After completing my action research study, “Parent-Led Literacy Interventions Enhanced by School-to-Home Communication Technology,” several new areas of interest have surfaced.
In my study, one student’s results stood out. All students but this one made growth that was related to the amount of time their parents spent on letter-sound activities. This student was identified as receiving special education services for speech. Some of the questions that arise are: “Why didn’t these activities work for this student?” “What kinds of activities might work for speech students to improve letter/sound knowledge?” “How can parents be engaged in helping their students who have speech concerns?”
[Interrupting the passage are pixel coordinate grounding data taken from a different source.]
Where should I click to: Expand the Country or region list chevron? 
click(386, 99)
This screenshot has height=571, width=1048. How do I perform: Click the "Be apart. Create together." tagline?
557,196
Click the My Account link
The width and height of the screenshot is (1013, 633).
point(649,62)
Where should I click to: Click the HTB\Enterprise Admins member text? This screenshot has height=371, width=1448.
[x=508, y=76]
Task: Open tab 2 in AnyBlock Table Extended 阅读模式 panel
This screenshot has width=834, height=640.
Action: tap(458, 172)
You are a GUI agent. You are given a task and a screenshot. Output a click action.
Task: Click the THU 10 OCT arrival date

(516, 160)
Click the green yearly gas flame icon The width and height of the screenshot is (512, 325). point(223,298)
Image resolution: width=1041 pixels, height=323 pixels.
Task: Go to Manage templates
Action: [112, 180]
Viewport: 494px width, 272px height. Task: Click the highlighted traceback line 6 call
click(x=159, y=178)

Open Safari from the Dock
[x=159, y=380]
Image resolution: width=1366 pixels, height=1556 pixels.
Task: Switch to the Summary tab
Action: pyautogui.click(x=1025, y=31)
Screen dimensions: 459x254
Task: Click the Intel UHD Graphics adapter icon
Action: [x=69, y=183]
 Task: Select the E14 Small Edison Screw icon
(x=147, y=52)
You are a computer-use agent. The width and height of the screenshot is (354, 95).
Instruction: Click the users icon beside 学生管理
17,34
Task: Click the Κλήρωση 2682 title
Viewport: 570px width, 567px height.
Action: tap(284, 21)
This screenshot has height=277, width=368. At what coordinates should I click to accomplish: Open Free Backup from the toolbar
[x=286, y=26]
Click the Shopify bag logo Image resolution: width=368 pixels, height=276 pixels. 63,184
Another main issue that brought up many new questions for me was the communication problems with families who do not speak English. Two of the families in my study were Spanish speaking only and their participation was very minimal, as was their children’s growth as demonstrated on the posttest. One of these students’ scores actually fell by a point. Questions on this topic that surfaced are: “How can schools strengthen home connections with Spanish speaking only families, even when resources for translation are limited?” “Why did these families not access the technology on ParentSquare, even when it was offered in Spanish?” “Are there cultural considerations to be made around parent participation and language barriers for these families?”
Finally, I am still interested in finding ways to improve our lowest primary students’ early literacy skills. While my study showed some promise, working with parents on a take-home literacy intervention program was very time consuming and not all parents participated much. My new area of interest might be surrounding what more can be done at school to move these students’ progress forward.